Friday, 23 September 2011

Is My Bath Water Like Swimming In The Thames?

Now here's a topic which has been on my mind. Have you checked the state of your bath water recently? It was something I've never really bothered about, probably due to the fact that the country air, spring water and my general hygiene did not cause much discolouration of the dirty bath water.

On returning from a trip to London the other day, the water turned black. Shock horror? No not really, well I suppose. Though being a bus driver, it should not have been a problem. There have been many times when an oil slick has appeared on the top of the water. It resembled an environmental disaster when the yellow plastic duck stopped floating and sunk to the bottom, with black streaks lining its body.

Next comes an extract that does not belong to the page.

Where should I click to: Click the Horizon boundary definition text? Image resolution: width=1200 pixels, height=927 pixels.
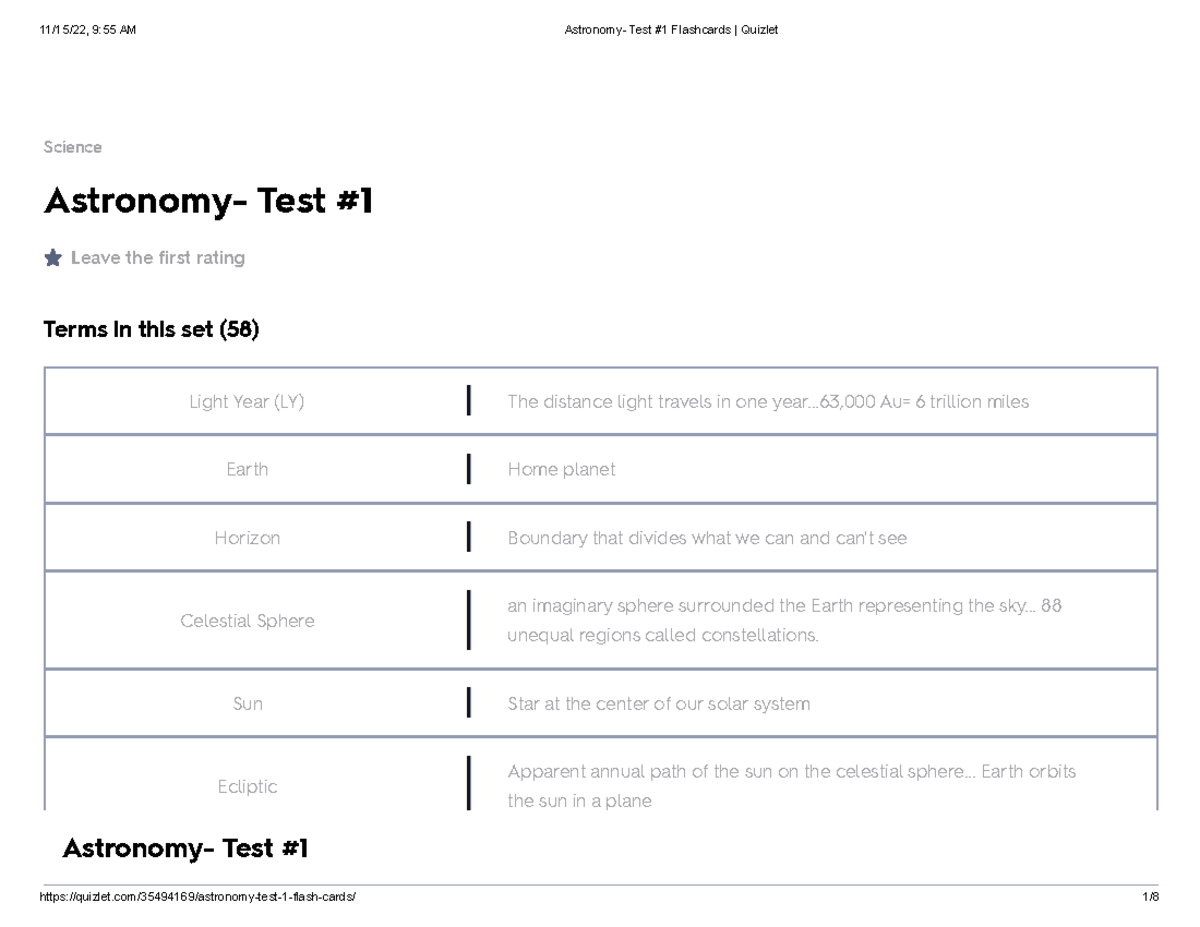(x=707, y=538)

It is impossible not to bring oil and grease back into the house when you are a bus driver. Some depots are dirtier than others. There are diesel spills. Some buses leak more oil. Sometimes it is impossible to return home looking anything other than a Victorian child who has been forced up a chimney.

I always admire Stagecoach and other bus and coach drivers. They always look pristine. It is one of the mysteries of life. How come? Even the cleanest of bus depots cannot escape the odd greasy patch. They must wear protective clothing.

It makes you realise quite what an astounding feat David Walliams' Thames Swim was. Aside from the fact that that it is a notoriously difficult river to negotiate, it smells, the sewage is regularly dumped and there is a chance that you will be attacked by a swan or a hungry pike, it used to be said in the old days that the tap water in towns beside the river had been through ten people's stomachs by the time it had reached Windsor. David Walliams obviously has an iron stomach as he was only minorly inconvenienced by 'Thames Tummy'.

Years ago I was walking on the South Bank between Battersea and Vauxhall Bridges when there were screams that a man was in the water. The person I was with managed to haul him out. He was most indignant and upset to be saved.

'I wanted to die,'he shouted. It was like a scene from a Hollywood movie. Until that was I overheard what the ambulancemen were saying in low voices.

'His wish might be granted,' said one.

'Yeah,' said the other.

'It's 30/70 that we save his liver.'

'Yeah. No one who jumps into the Thames comes out with their liver intact.'

Bow even further to Walliams. Superman. Super stomach. Immortal liver.